Capítulo 96:

Entonces dio un paso hacia mí, mostrando sus dientes en actitud amenazante.

«¡Ya cállate, loca desgraciada! ¡Estás diciendo disparates!», espetó.

«Te vi en el restaurante el lluvioso día de San Valentín, observándonos. ¡Vamos, no lo niegues! No quería causar ningún problema, no era mi intención molestar a nadie, pero enviaste esas rosas y la nota porque querías hacerme una broma cruel. Fue idea tuya, ¿verdad?», declaré.

«¡Ya cállate!», insistió.

«Tu enamoramiento te ha convertido en una mujer amargada, pero eso no te da derecho a lastimar a los demás. No esperes sentirte mejor al hacer que otros se sientan infelices», comenté, tratando de hacerla entrar en razón.

«Cállate de una buena vez!», gritó, al tiempo que me empujaba hacia atrás con tanta fuerza que solté mi bolso.

Me agaché para recogerlo, pero antes de que pudiera hacerlo, se abalanzó sobre él, lo agarró y lo lanzó al estanque, llena de rencor.

«¡No!»

¿Qué había hecho? Observé horrorizada cómo el pequeño broche dorado hacía «plaf» al caer en la superficie y luego desaparecía bajo el agua.

Entonces me miró y, al mismo tiempo, me lanzó una sonrisa maliciosa, mostrándose altanera y triunfante.

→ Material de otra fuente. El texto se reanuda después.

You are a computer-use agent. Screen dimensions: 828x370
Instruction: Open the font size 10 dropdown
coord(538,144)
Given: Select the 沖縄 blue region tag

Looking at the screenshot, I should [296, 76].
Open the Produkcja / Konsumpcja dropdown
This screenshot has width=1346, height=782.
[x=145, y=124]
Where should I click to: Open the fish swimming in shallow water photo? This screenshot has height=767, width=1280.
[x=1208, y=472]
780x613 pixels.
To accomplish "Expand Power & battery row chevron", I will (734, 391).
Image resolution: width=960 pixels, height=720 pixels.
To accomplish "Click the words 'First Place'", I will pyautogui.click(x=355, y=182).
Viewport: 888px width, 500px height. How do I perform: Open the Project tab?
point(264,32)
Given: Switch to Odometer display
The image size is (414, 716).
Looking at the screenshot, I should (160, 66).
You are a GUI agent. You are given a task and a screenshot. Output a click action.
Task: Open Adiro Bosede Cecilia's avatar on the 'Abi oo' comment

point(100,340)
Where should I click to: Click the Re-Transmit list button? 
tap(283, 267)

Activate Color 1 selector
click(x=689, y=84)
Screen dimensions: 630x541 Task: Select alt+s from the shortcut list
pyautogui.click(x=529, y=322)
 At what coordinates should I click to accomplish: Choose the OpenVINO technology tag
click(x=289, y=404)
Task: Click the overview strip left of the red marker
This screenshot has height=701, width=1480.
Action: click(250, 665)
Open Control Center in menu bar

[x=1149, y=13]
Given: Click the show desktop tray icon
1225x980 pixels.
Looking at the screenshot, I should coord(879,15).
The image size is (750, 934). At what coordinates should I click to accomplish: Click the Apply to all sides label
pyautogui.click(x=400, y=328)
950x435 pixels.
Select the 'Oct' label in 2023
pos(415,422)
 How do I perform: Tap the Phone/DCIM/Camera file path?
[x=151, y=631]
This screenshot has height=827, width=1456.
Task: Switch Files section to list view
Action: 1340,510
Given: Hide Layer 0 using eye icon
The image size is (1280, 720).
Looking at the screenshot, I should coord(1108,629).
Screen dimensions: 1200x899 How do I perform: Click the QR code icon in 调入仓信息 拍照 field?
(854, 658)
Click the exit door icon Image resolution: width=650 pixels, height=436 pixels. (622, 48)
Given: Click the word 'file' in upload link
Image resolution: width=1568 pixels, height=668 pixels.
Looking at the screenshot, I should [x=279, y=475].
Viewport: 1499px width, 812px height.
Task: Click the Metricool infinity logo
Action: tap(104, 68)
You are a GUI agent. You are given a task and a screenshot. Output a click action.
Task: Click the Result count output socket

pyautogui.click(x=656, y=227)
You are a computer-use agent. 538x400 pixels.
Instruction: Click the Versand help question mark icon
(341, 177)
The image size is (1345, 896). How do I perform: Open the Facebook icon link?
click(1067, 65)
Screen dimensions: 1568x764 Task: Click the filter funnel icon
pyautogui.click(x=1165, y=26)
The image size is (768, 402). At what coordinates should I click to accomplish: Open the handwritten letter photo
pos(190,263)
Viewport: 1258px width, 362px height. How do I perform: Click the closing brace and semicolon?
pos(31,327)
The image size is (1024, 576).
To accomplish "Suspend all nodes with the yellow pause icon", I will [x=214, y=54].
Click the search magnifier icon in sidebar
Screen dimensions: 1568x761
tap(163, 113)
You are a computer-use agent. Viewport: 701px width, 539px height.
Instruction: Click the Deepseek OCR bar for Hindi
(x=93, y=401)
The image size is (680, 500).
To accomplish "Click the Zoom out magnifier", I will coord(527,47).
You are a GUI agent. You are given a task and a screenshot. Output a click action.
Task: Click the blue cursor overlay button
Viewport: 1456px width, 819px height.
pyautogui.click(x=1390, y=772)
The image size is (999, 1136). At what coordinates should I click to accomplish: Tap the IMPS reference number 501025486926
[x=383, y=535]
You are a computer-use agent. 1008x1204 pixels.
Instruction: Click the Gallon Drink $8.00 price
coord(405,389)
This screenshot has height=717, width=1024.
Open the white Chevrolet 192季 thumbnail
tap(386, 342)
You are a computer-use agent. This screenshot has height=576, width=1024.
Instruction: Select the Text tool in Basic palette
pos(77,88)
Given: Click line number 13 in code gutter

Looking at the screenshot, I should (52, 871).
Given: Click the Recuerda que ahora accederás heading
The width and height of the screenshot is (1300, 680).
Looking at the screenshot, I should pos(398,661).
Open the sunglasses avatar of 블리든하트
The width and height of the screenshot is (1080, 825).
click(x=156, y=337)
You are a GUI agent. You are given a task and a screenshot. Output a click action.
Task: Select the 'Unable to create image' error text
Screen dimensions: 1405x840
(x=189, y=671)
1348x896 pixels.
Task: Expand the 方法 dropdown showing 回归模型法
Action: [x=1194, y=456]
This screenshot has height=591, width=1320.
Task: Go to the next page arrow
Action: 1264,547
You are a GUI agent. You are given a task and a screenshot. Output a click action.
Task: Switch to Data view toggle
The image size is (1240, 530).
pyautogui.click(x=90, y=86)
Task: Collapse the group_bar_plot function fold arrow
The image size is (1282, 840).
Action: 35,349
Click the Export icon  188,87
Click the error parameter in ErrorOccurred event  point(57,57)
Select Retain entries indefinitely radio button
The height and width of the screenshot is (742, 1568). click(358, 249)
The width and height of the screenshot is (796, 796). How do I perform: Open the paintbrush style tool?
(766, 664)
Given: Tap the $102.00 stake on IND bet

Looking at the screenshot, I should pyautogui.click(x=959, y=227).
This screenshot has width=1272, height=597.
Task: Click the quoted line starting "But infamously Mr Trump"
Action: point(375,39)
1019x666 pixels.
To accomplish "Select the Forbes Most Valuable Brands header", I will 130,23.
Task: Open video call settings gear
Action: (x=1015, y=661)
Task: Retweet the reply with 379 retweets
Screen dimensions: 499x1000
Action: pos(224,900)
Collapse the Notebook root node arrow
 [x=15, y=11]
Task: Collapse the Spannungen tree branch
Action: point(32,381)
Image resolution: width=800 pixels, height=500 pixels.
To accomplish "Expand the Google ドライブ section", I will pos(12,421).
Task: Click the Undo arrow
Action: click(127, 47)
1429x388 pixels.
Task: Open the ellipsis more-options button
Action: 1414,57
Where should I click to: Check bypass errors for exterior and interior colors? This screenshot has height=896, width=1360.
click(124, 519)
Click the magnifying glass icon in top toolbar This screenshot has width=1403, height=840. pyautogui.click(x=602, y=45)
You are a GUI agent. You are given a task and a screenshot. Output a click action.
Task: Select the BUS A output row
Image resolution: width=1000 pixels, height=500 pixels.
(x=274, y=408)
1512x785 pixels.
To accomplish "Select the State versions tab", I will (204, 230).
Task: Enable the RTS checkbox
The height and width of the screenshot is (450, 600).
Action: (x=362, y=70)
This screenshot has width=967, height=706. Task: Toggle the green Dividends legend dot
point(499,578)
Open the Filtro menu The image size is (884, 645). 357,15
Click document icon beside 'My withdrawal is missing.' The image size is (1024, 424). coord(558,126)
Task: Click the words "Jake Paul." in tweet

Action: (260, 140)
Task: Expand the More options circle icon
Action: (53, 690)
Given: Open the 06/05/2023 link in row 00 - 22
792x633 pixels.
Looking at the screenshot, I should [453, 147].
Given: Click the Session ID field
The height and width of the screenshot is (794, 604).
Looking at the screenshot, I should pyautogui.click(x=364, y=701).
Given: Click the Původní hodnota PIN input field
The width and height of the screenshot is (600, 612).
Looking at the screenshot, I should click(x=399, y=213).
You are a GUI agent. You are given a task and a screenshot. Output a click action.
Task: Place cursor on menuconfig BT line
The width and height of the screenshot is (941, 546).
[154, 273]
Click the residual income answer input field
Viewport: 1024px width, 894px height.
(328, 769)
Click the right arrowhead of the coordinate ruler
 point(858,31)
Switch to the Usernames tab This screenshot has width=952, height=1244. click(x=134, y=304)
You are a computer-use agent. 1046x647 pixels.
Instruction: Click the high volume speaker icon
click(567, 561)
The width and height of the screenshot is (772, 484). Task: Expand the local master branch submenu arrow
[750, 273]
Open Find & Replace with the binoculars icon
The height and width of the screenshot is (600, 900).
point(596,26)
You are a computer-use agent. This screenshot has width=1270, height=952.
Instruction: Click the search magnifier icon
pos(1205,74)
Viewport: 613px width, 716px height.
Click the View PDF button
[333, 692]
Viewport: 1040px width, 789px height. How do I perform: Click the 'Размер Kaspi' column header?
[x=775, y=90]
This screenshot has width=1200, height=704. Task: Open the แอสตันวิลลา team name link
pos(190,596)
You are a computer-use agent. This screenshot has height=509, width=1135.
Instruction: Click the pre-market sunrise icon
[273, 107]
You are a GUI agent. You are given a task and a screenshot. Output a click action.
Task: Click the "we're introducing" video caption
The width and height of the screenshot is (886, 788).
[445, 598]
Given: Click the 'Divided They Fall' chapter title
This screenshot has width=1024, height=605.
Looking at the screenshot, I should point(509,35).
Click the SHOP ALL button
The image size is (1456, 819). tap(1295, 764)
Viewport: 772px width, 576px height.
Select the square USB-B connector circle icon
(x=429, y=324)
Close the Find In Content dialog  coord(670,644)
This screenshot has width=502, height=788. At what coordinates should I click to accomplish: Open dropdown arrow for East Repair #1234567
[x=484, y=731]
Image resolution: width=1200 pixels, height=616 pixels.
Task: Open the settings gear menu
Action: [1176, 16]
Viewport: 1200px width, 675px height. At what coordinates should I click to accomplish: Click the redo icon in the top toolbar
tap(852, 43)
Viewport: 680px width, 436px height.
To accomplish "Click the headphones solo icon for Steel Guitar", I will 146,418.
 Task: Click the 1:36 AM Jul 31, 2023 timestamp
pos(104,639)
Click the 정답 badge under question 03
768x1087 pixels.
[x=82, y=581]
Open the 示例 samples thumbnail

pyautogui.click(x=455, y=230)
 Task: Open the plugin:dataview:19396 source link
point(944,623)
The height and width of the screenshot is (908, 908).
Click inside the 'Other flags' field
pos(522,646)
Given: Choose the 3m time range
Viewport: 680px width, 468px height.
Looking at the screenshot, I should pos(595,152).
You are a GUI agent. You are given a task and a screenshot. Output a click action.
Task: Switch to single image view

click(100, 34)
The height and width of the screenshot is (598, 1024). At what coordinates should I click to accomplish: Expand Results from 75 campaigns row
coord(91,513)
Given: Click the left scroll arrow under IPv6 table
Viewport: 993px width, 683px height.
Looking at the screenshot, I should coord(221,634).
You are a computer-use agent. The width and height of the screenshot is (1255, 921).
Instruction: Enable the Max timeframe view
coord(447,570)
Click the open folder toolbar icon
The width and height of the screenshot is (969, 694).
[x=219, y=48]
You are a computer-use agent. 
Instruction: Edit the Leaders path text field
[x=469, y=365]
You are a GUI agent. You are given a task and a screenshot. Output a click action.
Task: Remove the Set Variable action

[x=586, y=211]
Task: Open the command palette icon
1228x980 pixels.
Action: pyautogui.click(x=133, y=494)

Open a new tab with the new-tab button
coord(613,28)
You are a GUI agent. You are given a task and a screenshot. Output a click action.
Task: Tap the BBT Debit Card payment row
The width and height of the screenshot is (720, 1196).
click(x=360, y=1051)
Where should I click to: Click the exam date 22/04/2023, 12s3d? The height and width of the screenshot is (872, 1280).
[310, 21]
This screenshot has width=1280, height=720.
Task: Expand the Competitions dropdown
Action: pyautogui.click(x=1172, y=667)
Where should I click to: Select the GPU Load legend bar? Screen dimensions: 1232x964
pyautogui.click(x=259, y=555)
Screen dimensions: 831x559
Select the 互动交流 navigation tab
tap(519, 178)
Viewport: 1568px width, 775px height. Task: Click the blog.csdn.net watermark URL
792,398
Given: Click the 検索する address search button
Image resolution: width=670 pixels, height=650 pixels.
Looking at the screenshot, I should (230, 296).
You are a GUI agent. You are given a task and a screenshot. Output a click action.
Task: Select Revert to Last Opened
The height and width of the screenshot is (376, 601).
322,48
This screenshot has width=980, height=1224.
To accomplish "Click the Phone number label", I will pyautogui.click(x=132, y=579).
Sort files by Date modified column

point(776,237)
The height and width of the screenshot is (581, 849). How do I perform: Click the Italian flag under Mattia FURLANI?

¿Cómo podía ser tan cruel?

Aquel bolso contenía algo más valioso que cualquier accesorio. Lo había lucido en la subasta, y en ese instante cruzó por mi mente un pensamiento perturbador que me hizo sentir un nudo en el estómago.

Las joyas bautizadas con el nombre de la madre de Marco, es decir, los pendientes Marie Gorriete, todavía estaban dentro de ese bolso.

«¡Ayúdenme, por favor! ¡Tengo que encontrarlo!», grité con desesperación mientras me precipitaba hacia el borde del estanque.

No obstante, ninguna de ellas reaccionó ante mi llamado de auxilio; era evidente que no tenían el menor interés en ayudarme. Escudriñé el estanque mientras mi corazón galopaba en mi pecho. Esos aretes eran una reliquia familiar que Marco había heredado de su madre a la muerte de esta, y si no hacía algo pronto, ese preciado tesoro se perdería para siempre.

Perdería para siempre en las profundidades de aquel enorme estanque.

El problema era que, desafortunadamente, yo no sabía nadar.

Observé mortificada y aterrorizada cómo aquel bolso desaparecía bajo la superficie del agua.

No podía seguir vacilando.

Debía actuar ahora, pues no tendría otra oportunidad de recuperarlo.

Subí el dobladillo de mi vestido, me quité los tacones y me zambullí en aquellas aguas turbias.

«¿Qué demonios estás haciendo?», exclamaron.